This classification is not an analysis made by psychologists but was created due to many years of observation. Therefore, I do not claim the right to a thorough, scientific study of characters and personalities. Rather, I collected a handful of reflections — which sometimes with a pinch of salt — allowed me to make the typology below.

1. Paramedic

Usually pulled into the team when the deadline is approaching, and the project falls apart. He doesn't like sharing his skills and gives the impression that he knows some secret techniques that will allow him to solve any problem and save the project miraculously. He is impatient and nervous. Instead, he quickly learns new technologies, frameworks, and languages. Thanks to this, it can very quickly implement any project. Usually, it evokes envy. It isn't easy to make friends.

2. Introverted Perfectionist

A programmer is obsessed with perfection. Instead of magic, she prefers to write code honestly. She refines every detail, returns many times to the seemingly finished project, constantly finding something to improve in it. Writing the code takes her three times as long as the Code Wizard, but the quality is incomparably better. Projects written by others drive her crazy. She would prefer to rewrite them. She despises all deadlines. Only high quality counts for her. She needs a boss to temper his mania for excellence.

3. Theorist

A walking encyclopedia, he probably knows everything about programming. He absorbs huge amounts of books and spends his free time studying documentation. Woken up in the middle of the night, he can recite learned formulas and definitions. He constantly instructs others. Once he starts coding, he often pauses to check this or that. At times, it resembles a Perfectionist, refining the code.

4. Code Wizard

At first glance, it appears to be a coding master. He conjures up something out of nothing with ease. He doesn't need comprehensive guidance — he needs an idea or a succinct slogan of what he should do. Eloquent, outspoken, but not necessarily liked by his teammates. He programs lightning-fast, but he doesn't care about code quality as, for example, Perfectionist. He works best as a freelancer but often suffocates in a corporate corset.

5. The boss's favorite

He works in a team not because he has high programming skills. He can make appearances perfectly. He always knows what to say and how to behave to win the sympathy of the superior. He likes long tirades, but there is little sense or substantive information in them. It's everywhere. This makes it easy to build the image of "the one who knows."

6. Lord: You can't

He is known mainly for finding problems that generate new problems — and so on. A pessimist by nature, his favorite saying is No! However, he is not lazy, he looks for solutions, but his effectiveness is not very high. He can well implement a solution that someone else will show him. More a craftsman than a journeyman, he needs a master to guide him. He can bring anyone down. After a few minutes of conversation, a man wants to jump out of the window — even if it's the ground floor.

7. Precursor

He usually looks like a stereotypical programmer from an American movie — long, often thinning hair, sloppy clothes, constantly thoughtful. It does not descend to down-to-earth nonsense like a loan in Swiss francs or a new car.

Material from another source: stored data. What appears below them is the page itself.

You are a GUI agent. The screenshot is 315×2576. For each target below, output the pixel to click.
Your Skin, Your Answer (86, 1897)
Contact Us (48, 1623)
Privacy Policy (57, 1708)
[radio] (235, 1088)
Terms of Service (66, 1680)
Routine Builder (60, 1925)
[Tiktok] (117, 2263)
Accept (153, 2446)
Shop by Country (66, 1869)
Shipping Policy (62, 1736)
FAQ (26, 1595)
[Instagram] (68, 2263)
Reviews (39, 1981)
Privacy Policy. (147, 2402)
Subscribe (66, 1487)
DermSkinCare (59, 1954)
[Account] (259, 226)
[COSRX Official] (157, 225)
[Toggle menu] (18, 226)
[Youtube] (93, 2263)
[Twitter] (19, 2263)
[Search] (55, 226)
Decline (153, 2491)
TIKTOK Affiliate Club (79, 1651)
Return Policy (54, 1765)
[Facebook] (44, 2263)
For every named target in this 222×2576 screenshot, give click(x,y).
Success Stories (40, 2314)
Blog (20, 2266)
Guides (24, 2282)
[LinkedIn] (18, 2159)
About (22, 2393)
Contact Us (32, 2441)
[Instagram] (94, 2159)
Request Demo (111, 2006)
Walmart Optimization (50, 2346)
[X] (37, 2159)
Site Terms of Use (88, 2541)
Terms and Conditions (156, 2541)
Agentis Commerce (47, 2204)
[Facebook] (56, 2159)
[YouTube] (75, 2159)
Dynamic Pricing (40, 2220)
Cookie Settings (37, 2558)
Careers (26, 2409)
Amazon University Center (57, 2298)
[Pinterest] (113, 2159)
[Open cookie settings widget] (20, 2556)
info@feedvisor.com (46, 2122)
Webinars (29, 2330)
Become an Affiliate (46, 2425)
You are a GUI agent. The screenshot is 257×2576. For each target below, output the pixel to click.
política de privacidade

Always one step ahead of the others. He lives to program around the clock. Finds technological innovations. When his peers played football in his childhood, he was among the few who installed Linux on a home PC in the last decade of the last century. A freak, but with a good heart, he willingly participates in open source projects.

8. The acronym

A man who can meet any, even the most unrealistic, deadline. He is not afraid of any deadlines. Wizard? No, trickster. He doesn't care about the quality of the code or the documentation. Does everything shortcuts, sketchy. Just so that it works, usually, however, it doesn't work properly. As a result, colleagues have to spend time correcting his "works."

9. Copy

His favorite keyboard shortcuts are Ctrl + C and Ctrl + V. Master of copying and imitating others. He doesn't know what he is doing. A programmer more by chance than love, although calling him a programmer is probably a major abuse. Usually, he is lucky enough to hide somewhere in the comfort of his office and has been working in one company for a long time. Sometimes he is unlucky and gets a job from a supervisor, and then without Stack Overflow, you can't move.

It will not be an exaggeration to say that there are, in fact, as many types of programmers as people are working in this profession. But maybe you will recognize yourself among the nine characters above?